The Fréchet distance is a well-studied similarity measure between curves that is widely used throughout computer science. Motivated by applications where curves stem from paths and walks on an underlying graph (such as a road network), we define and study the Fréchet distance for paths and walks on graphs. When provided with a distance oracle of G with O(1) query time, the classical quadratic-time dynamic program can compute the Fréchet distance between two walks P and Q in a graph G in O(|P|⋅|Q|) time. We show that there are situations where the graph structure helps with computing Fréchet distance: when the graph G is planar, we apply existing (approximate) distance oracles to compute a (1+ε)-approximation of the Fréchet distance between any shortest path P and any walk Q in O(|G|log|G|/√ε+|P|+|Q|/ε) time. We generalise this result to near-shortest paths, i.e. κ-straight paths, as we show how to compute a (1+ε)-approximation between a κ-straight path P and any walk Q in O(|G|log|G|/√ε+|P|+(κ|Q|)/ε) time. Our algorithmic results hold for both the strong and the weak discrete Fréchet distance over the shortest path metric in G.

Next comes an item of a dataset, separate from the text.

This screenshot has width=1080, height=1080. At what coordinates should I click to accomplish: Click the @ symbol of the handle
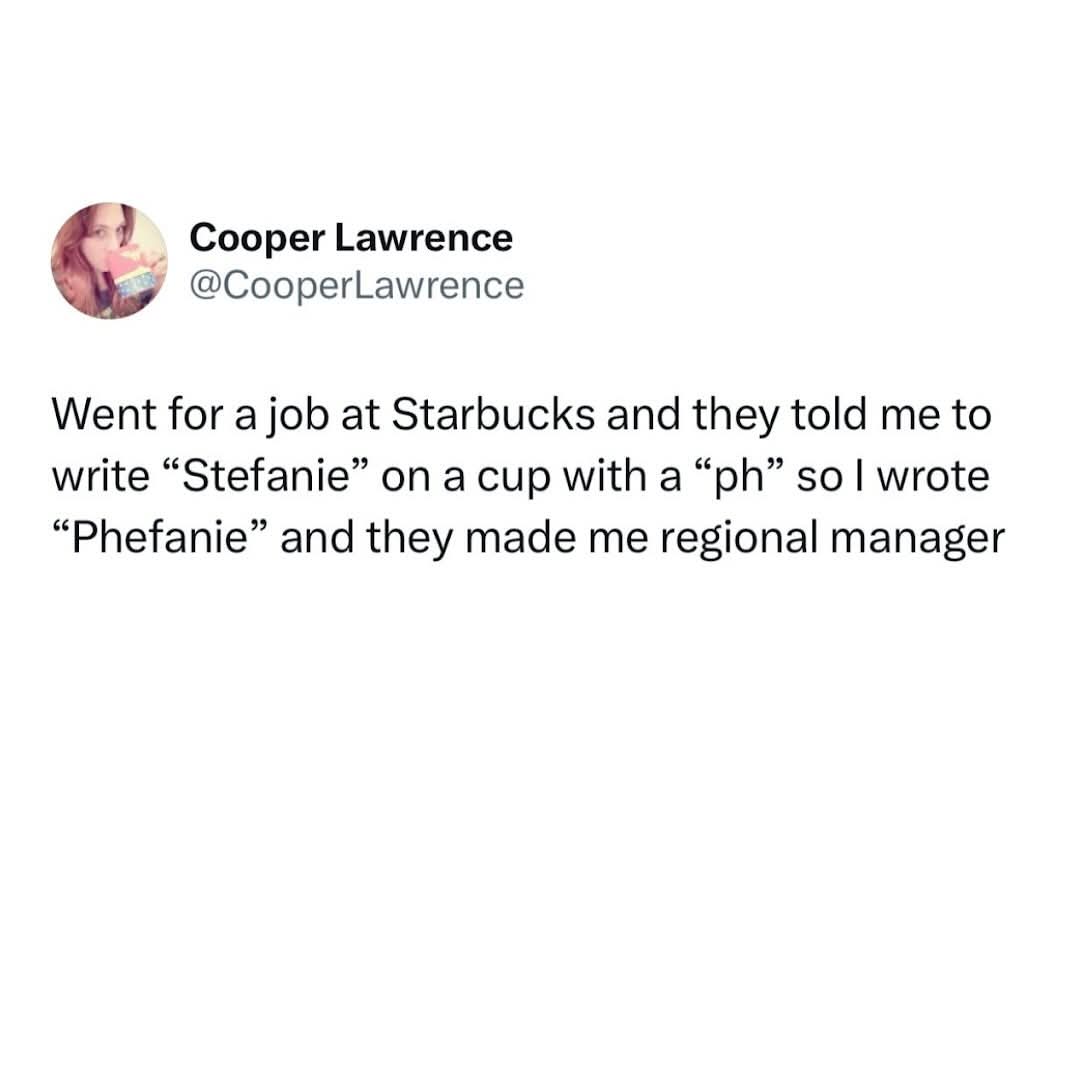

Finally, we show that additional assumptions on the input, such as our assumption on path straightness, are indeed necessary to obtain truly subquadratic running time. We provide a conditional lower bound showing that the Fréchet distance, or even its 1.01-approximation, between arbitrary paths in a weighted planar graph cannot be computed in O((|P|⋅|Q|)^{1-δ}) time for any δ > 0 unless the Orthogonal Vector Hypothesis fails. For walks, this lower bound holds even when G is planar, unit-weight and has O(1) vertices.